Here are the current rates loan to value 90%

Lloyds 6.69%

HSBC 6.58%

Nationwide 6.59%

Northern Rock 7.69%

Interesting to check back next week! The housing market needs 10% deposit first time buyers to get it going again.

This week:

And ten days later.......

Lloyds - 6.59%

HSBC - 6.99%

Nationwide - 6.59%

Northern Rock - No mortgages offered

So a 1.5% base rate cut means:

0.1% cut

0.41% increase

nothing

or downright rufusal respectively.

You can forget house prices surviving in 2009 too. Minimum 10% further drop to come yet. And I think that is optimistic.

My views posted on one of the other threads. Probably sits better on here

A little late on this, but what would you prefer? You're quoting SVRs, not trackers, and it you sit on an SVR you get what you deserve, it's common knowledge how mortgages work, especially if you have one.

And another thing, even if they are tracker rates, surely you'd sooner a bank be prudent about the business they take on then they go bump and lose all your savings pensions etc? Banks don't want the business, the whole market is a threat at the moment because of poor media reporting, panicing idiots, and fat cats taking too much cash.
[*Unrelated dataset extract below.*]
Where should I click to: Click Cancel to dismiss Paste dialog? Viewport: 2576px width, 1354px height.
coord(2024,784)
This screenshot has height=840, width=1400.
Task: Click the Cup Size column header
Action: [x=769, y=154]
If a bank can make £1b net in a year, a bank should have resources for TEN years of this kind of shit. I work this shit every day, I see the figures, the exposure, the truth about the whole situation for one of the biggest building societies, in the (now) biggest banking group in Europe.

Figures and situations are not as clear cut as you may think, people would be wise to rent for a bit in my opinion.